Carpal Tunnel Syndrome usually effects the hand and often the forearm, though symptoms can radiate up into the shoulder. Symptoms involve tingling or burning sensations in the thumb and fingers, in particular the index and middle fingers and radial half of the ring finger. Symptoms arise due to compression of the median nerve which passes through the carpal bones of the wrist where there is a 'tunnel' and into the fingers. This can be due to a number of reasons not least repetitive movement or injury. The restriction of blood flow may also cause swelling in the hand and fingers.
To aid recovery, a wrist brace may be given to restrict movement, so reducing the swelling, steroids may be injected into the wrist area or as a last resort, surgery may be recommended.
CTS and TRIGGER POINT INVOLVEMENT
Scalene muscles referral pain pattern. Clair Davies, The Trigger Point Therapy Workbook, Ed.2
HOWEVER! - the problem could be coming from much further away. Trigger Points within the scalene muscles are capable of producing the same symptoms as CTS. The scalenes attach to the cervical vertebrae and to the first and second rib. If they have trigger points the muscles become shortened and can pull on the ribs which in turn will trap a multitude of nerves passing from the neck and shoulder down to the arm and hand. The first rib, when pulled too close to the clavicle, will squeeze the blood vessels and nerves that pass through this area on their way to and from the arm (known as the thoracic outlet, hence the diagnosis thoracic outlet syndrome is often given to these same symptoms). The impeded returning blood flow and disturbed nerve impulses may cause pain, swelling and numbness in the arm and hand. This swelling in the hand and wrist can compress the nerve in the carpal tunnel, which will then produce pain symptoms. Hence the diagnosis of Carpal Tunnel Syndrome may be misguided, and surgery ineffective, as this letter from an elderly patient shows, who came to me after surgery and physiotherapy yet continued to have restricted range of motion, stiffness and tingling.

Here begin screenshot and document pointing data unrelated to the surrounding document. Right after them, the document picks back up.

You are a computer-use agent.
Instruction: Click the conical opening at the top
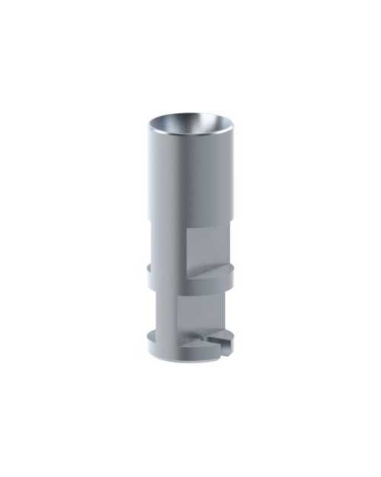tap(191, 124)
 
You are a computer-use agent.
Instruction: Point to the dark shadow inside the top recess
tap(171, 122)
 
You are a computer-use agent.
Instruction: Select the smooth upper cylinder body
tap(183, 183)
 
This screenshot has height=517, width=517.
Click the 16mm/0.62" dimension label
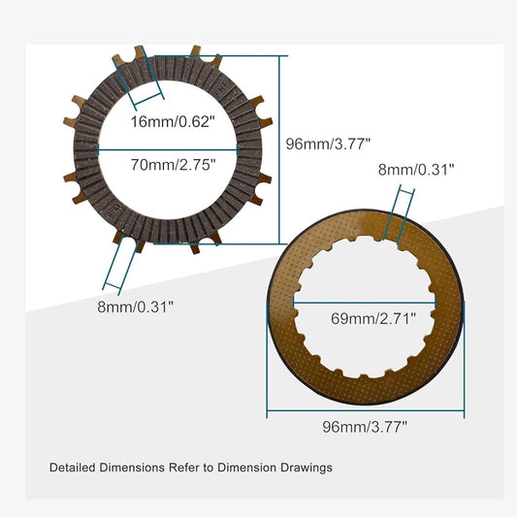click(x=184, y=122)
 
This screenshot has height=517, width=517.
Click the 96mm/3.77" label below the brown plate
click(x=365, y=425)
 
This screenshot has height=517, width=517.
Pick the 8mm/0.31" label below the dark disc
click(x=136, y=306)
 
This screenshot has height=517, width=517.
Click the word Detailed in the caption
click(x=74, y=468)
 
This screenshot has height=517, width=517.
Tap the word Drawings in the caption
click(x=306, y=468)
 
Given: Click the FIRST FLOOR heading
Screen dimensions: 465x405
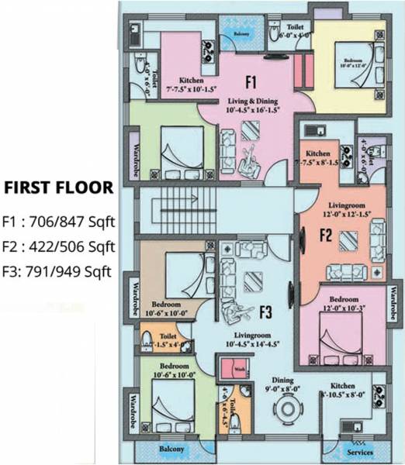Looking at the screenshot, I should [58, 188].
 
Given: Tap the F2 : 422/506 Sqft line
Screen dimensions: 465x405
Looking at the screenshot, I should [58, 247].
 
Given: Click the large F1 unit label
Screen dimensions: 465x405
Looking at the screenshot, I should [251, 81].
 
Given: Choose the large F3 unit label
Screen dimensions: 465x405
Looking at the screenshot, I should [265, 313].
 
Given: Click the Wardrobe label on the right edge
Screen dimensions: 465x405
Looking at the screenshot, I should [393, 305].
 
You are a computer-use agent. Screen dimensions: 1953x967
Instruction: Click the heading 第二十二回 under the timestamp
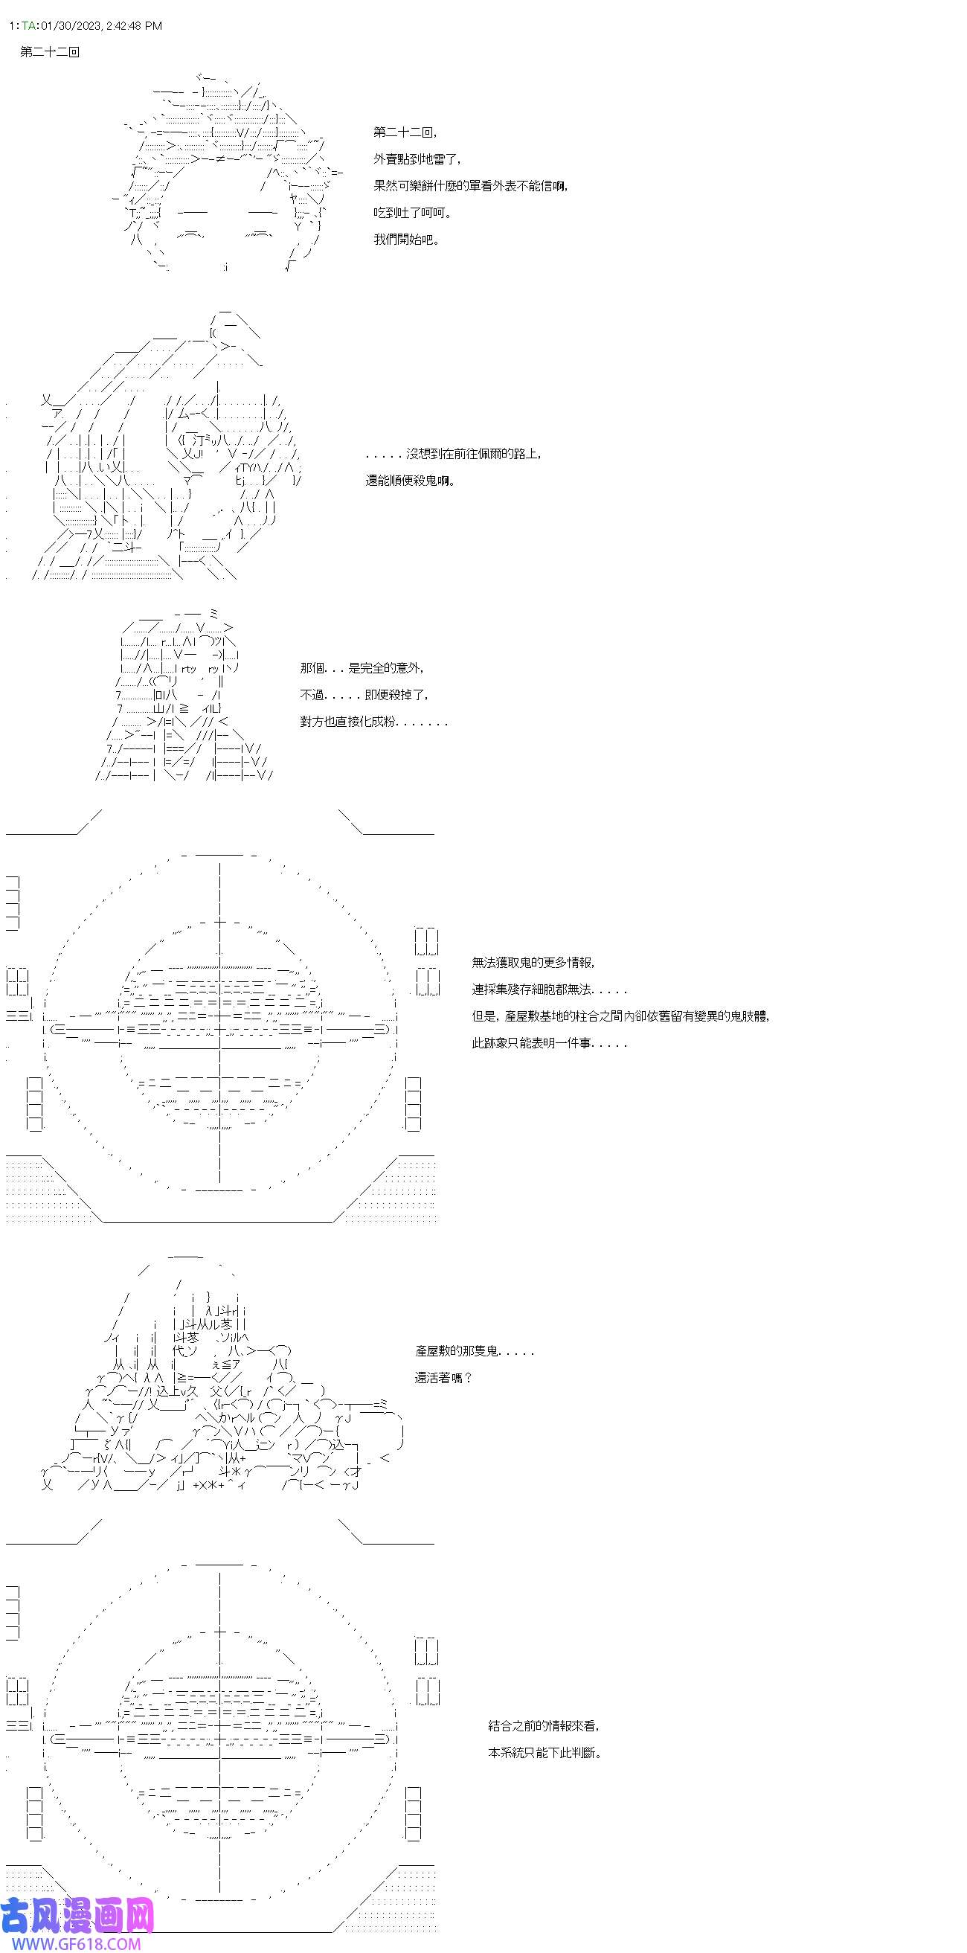pos(50,52)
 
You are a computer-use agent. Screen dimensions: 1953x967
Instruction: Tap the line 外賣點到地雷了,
pos(417,159)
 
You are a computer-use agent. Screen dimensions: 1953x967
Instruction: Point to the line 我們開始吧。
pos(406,240)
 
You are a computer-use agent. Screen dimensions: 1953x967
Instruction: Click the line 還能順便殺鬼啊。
pos(411,481)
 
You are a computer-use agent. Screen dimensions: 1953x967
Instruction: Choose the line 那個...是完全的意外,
pos(362,668)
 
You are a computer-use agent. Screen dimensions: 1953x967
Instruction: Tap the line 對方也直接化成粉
pos(373,722)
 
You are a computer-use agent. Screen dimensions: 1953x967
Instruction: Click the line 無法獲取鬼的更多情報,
pos(533,963)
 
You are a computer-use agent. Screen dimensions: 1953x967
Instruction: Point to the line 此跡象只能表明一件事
pos(550,1043)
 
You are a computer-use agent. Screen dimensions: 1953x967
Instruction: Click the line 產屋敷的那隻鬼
pos(475,1351)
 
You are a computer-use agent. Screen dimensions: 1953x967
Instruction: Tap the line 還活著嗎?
pos(443,1378)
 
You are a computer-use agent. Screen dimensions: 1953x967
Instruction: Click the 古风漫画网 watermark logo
pos(77,1915)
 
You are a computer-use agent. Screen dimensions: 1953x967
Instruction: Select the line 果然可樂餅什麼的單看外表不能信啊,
pos(470,186)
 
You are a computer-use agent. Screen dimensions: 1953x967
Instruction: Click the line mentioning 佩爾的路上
pos(453,454)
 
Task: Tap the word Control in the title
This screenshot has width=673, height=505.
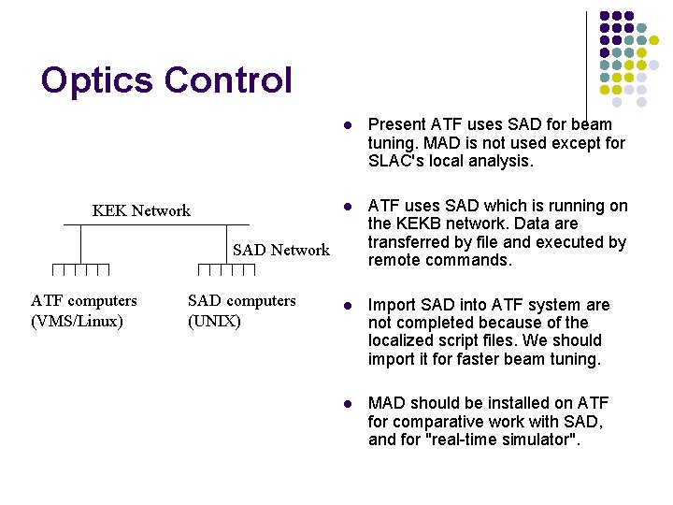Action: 228,80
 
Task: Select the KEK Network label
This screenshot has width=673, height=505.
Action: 141,210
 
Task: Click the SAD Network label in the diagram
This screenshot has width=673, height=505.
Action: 280,250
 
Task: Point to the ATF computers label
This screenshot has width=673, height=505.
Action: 83,300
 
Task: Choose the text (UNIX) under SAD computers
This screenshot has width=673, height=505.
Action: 214,321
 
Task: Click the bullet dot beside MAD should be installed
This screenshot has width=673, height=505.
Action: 346,404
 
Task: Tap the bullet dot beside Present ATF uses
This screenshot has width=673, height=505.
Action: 346,125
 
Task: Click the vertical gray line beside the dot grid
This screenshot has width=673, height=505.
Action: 587,56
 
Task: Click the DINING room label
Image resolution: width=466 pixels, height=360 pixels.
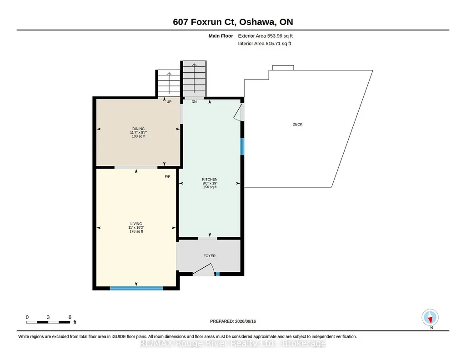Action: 139,129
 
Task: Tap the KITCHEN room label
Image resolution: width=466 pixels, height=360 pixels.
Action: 210,180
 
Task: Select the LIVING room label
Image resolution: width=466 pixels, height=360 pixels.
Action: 136,224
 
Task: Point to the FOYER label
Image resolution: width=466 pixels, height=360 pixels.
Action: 210,256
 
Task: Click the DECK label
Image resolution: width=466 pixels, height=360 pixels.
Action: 297,125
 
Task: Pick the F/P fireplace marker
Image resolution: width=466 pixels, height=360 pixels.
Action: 168,177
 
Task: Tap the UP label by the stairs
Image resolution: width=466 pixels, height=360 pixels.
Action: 169,101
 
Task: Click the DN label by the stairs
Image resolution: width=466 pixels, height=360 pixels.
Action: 194,101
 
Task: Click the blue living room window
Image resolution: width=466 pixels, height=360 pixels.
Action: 136,288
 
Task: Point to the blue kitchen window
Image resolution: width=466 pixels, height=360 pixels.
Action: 242,146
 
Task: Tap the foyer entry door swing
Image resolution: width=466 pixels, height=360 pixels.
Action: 204,270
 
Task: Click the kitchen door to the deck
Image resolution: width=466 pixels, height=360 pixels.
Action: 239,112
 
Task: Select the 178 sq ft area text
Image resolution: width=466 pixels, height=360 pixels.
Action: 136,231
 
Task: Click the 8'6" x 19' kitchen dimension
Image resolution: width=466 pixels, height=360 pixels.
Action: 210,183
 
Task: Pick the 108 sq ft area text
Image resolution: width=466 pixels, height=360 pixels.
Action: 139,136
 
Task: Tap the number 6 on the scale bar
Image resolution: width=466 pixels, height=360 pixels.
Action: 70,317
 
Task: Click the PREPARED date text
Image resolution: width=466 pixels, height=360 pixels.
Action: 233,321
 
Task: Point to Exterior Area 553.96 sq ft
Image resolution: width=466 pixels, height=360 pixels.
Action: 266,36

I strongly advise that if you have been diagnosed with CTS or have similar symptoms you get your scalenes and all other contributing muscles to arm and hand pain checked out for trigger points. It really can be that simple!
Remember: There are many other muscles that can cause tingling and numbness in the arm and hand. The pectoralis major and minor and latissimus dorsi can cause pain down the lateral side of the arm and tingling into the hand, in particular the 4th and 5th fingers. Being so far removed from the hand it might seem unlikely but this is the trigger point pain pattern that a knowledgable therapist will know!